Cardiovascular exercises have a huge significance in our lives and also play a serious role in keeping our weight in control. The intention of cardiovascular exercises is to increase out heart rate for a significant period of time so as to strengthen the heart muscles and increase the lung capacity and most importantly increase the blood circulation in the body. The benefits of cardio intensive exercise plans are many and no amount of weight training can substitute a cardio routine.
There are many forms of a cardio intensive workout. Some are more effective than others and may even require a much lower time frame. Let’s take a look into some effective forms of cardio that we can adopt in our daily lives:
- Running – Bring out your running shoes and set off for a 45 minute run and your cardio needs for the day are done. Running is the best form of cardiovascular exercise. You can run at any given moment. Irrespective of whether you are on a holiday, a business trip, at home or even in office, running does not take much. The best way to go about this is to run for 25 minutes in one direction and the head back on the same path. A word of caution though, you must have proper running shoes and it is important to run on soft ground since the hard path could damage your knees considerably. Running allows you all the advantages of a cardiovascular exercise and also helps to increase bone density.

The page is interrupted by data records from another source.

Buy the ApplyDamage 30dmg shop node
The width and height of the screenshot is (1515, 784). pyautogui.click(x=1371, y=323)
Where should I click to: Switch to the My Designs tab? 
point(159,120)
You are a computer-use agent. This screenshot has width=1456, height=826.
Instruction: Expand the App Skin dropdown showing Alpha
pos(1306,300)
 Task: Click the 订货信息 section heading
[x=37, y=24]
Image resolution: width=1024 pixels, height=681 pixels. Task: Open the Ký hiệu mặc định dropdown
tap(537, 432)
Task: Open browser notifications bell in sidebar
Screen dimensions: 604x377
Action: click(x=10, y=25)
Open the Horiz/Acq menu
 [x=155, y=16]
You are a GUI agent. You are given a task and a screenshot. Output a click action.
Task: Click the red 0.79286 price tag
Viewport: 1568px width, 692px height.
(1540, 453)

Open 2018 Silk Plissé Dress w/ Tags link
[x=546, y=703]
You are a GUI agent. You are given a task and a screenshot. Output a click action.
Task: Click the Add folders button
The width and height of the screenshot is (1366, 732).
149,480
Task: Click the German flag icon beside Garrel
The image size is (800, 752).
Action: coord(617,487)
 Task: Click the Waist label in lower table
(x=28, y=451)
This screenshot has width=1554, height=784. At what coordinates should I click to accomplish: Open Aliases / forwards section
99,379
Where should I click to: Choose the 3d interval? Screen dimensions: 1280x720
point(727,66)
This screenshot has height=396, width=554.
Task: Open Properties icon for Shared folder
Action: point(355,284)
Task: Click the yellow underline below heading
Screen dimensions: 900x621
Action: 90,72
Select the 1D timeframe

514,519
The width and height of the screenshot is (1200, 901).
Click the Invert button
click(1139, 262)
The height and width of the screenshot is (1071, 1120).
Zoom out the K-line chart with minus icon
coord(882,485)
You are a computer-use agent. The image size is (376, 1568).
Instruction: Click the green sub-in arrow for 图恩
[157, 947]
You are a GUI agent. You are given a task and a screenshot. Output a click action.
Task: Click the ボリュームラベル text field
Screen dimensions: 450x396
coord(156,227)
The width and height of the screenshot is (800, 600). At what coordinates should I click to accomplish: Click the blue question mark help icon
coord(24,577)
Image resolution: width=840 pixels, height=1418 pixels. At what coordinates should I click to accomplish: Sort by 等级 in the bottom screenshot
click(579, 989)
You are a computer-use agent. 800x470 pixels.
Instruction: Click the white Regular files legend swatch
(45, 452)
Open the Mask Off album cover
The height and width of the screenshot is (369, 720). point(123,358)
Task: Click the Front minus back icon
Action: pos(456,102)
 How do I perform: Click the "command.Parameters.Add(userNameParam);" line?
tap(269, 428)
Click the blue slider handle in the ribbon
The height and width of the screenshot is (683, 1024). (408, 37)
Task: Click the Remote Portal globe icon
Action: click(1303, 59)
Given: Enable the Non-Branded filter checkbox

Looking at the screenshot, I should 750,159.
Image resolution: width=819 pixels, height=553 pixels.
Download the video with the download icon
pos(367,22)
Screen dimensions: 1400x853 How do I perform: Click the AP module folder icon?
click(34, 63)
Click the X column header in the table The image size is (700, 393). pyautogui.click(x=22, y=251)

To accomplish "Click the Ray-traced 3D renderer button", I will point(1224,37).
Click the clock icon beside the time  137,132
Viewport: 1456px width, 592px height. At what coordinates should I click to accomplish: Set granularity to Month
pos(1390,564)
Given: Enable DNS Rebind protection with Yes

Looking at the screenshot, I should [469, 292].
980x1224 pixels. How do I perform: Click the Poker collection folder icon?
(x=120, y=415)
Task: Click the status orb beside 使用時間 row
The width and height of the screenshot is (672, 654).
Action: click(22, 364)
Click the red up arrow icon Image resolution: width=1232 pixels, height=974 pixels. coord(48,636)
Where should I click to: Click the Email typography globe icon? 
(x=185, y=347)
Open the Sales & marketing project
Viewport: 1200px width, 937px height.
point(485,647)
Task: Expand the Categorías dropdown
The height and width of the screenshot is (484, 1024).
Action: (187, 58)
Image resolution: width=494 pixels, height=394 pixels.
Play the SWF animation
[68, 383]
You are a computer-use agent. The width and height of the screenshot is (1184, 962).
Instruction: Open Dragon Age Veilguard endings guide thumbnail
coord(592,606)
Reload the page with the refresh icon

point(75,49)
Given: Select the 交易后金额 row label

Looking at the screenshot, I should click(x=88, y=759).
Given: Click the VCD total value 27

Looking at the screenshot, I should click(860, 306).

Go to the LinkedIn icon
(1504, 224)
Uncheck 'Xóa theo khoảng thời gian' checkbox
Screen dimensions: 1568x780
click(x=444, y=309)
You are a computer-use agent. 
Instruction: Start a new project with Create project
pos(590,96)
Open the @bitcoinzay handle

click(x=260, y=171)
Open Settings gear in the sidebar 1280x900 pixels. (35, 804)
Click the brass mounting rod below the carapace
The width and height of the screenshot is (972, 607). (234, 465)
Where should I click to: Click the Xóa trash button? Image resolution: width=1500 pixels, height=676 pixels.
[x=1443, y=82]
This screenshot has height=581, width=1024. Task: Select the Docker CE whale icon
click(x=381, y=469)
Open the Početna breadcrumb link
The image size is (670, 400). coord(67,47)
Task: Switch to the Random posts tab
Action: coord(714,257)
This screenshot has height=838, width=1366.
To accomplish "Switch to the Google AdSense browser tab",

- Swimming – A very safe and effective cardiovascular exercise is swimming. Not only is one able to work out all the body parts but it is also an injury free routine. Of course one will need to swim for about an hour at a stretch if looking to achieve substantial gain. While breast stroke is one option, the more effective one is free style and mixing the various styles of swimming works well since one is able to get all the muscles working. Swimming is great for those who have weak knees or back injuries and cannot afford to jerk them in any way.
- Cycling – Now it is a fact that cycling does not do much for increasing bone density, but this is a great cardio routine for someone who cannot run due to injury or age. Cycles these days allow for a high intensity cardio work out too and this helps save on time. However, in most cases it will take about an hour of cycling to match up in calorie count to half an hour of running. Cycling is very good for the leg muscles and does help in strength building too.
A cardio training program is as essential as food and water for our system. With an increased heart rate, we are able to provide the body with added oxygen and blood supply and this has an all round benefit. So when you sit down to chalk out an exercise routine, make sure that cardio forms an integral part of the program.